Campus: CSU Long Beach -- September 14, 2001

U.S. Secretary of Education Paige Lauds Long Beach Education Partnership

U.S. Secretary of Education Rod Paige traveled to Long Beach on Friday, Sept. 7, to see first-hand the shared successes of California State University, Long Beach and Bret Harte Elementary School, which work together under the seamless education initiative of the Long Beach Education Partnership.

The visit to Bret Harte was one of several Paige will make on his cross-country "Back to School, Moving Forward" tour to promote school accountability through family, school and community activity.

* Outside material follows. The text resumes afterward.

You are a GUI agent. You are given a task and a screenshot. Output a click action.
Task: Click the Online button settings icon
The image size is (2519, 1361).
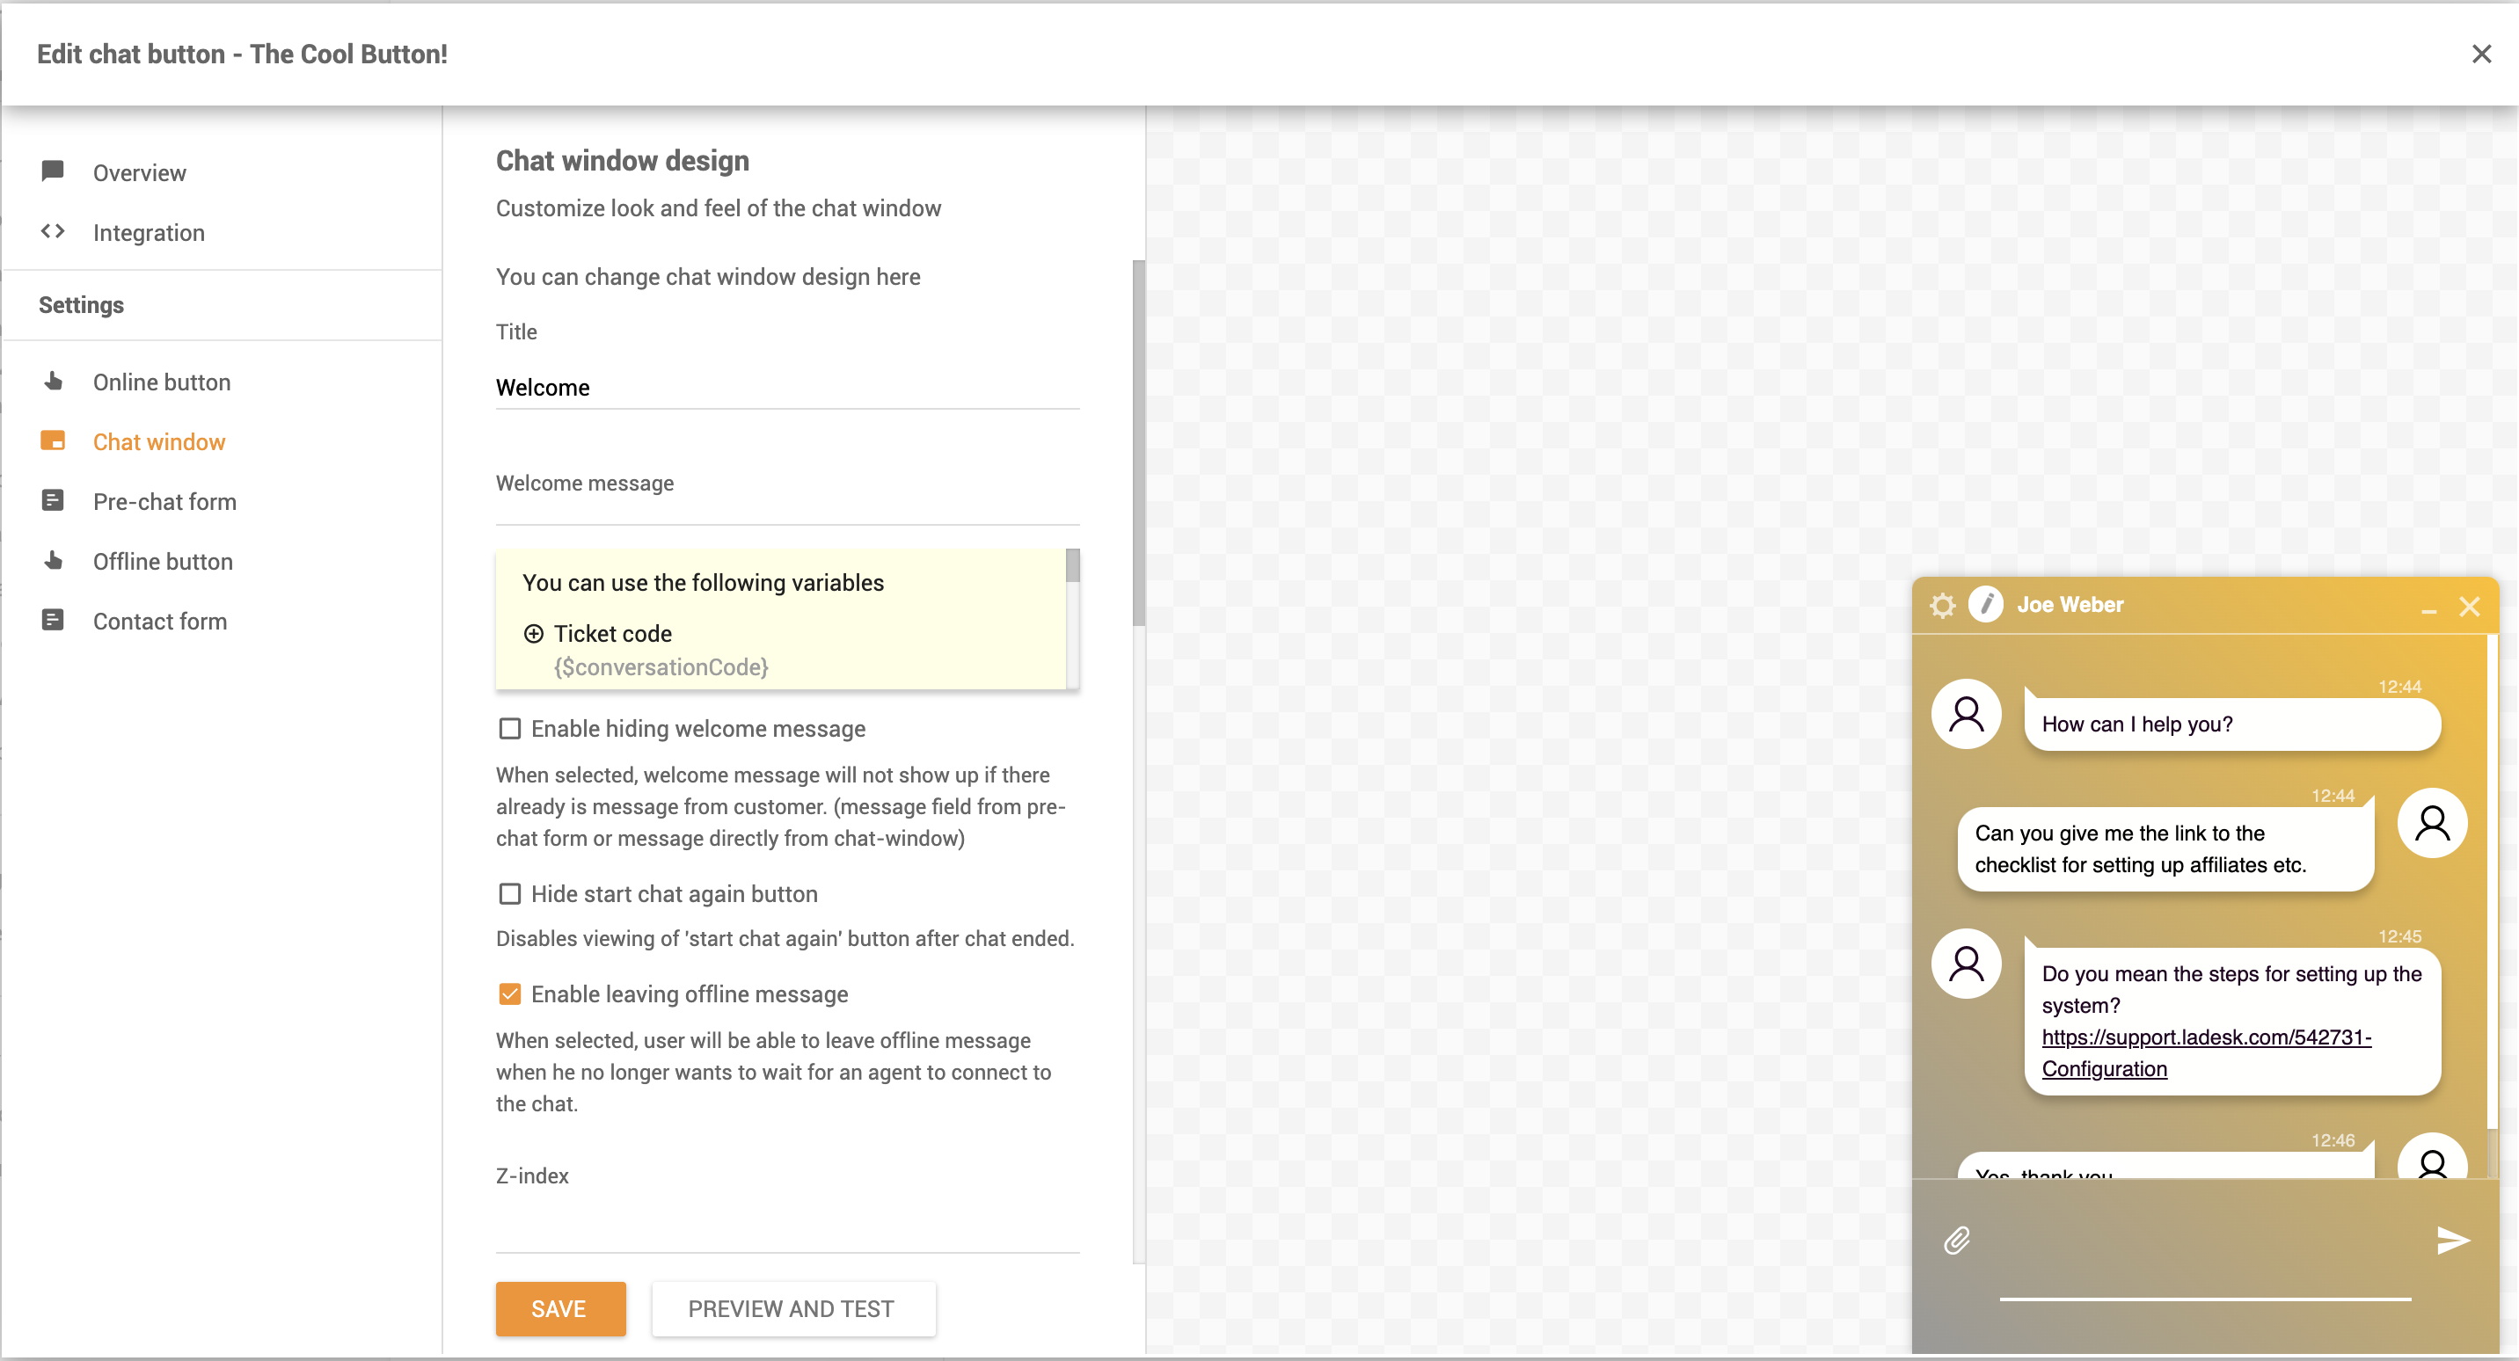coord(54,382)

In addition to spending time with children in their classrooms and at an all-school spirit assembly, he participated in a roundtable discussion with key partnership participants including U.S. Congressman Steve Horn, California State University Chancellor Charles Reed, CSULB President Robert Maxson, Long Beach Unified School District Superintendent Carl Cohn, Bret Harte School Principal Diane Brown and Teacher Specialist Patti Nagano.

The partnership between the university and the school includes several teacher education students working with experienced teachers in the classroom as part of earning their own credentials. The university also offers specialized training to the school's teachers. Paige pointed to Bret Harte School's accomplishments as indicative of the overall effectiveness of the Long Beach Education Partnership in helping children succeed in the classroom. "The seamlessness of your system is something America should really pay attention to and I want to congratulate you on that."

According to Cohn, the district and university have focused on better preparation of teachers and improving the quality of teaching and teacher development. Pointing to increases in reading and math scores over the past four years at the school, Cohn stated, "SAT 9 results confirm we do an outstanding job."

Maxson noted that one benefit to the program is that aspiring teachers learn the realities of teaching in an urban classroom before earning their credentials. "There are no shortcuts," he said, "just roll up your sleeves and course by course, make sure children are learning what they need."

Reed discussed CSU's role in teacher preparation in California, already preparing 60 percent of the state's teachers and planning to increase teacher numbers by some 15,000 next year. Considering the state's increasing demand for qualified instructors, Reed said, "We need more teachers who look like their students. The only place I know where we can recruit these teachers is in the classroom."

Paige was particularly complimentary of the shared commitment of teachers, administrators and community members to include themselves as part of the solution to improving schools.

Referencing President George W. Bush's "Leave No Child Behind" education reform plan, Paige said, "If a school changes and becomes really productive, it will be because of the people who walk around in the building. It will not do so because of the people who walk the halls of Congress. We must provide the resources to help the people in the building get the job done."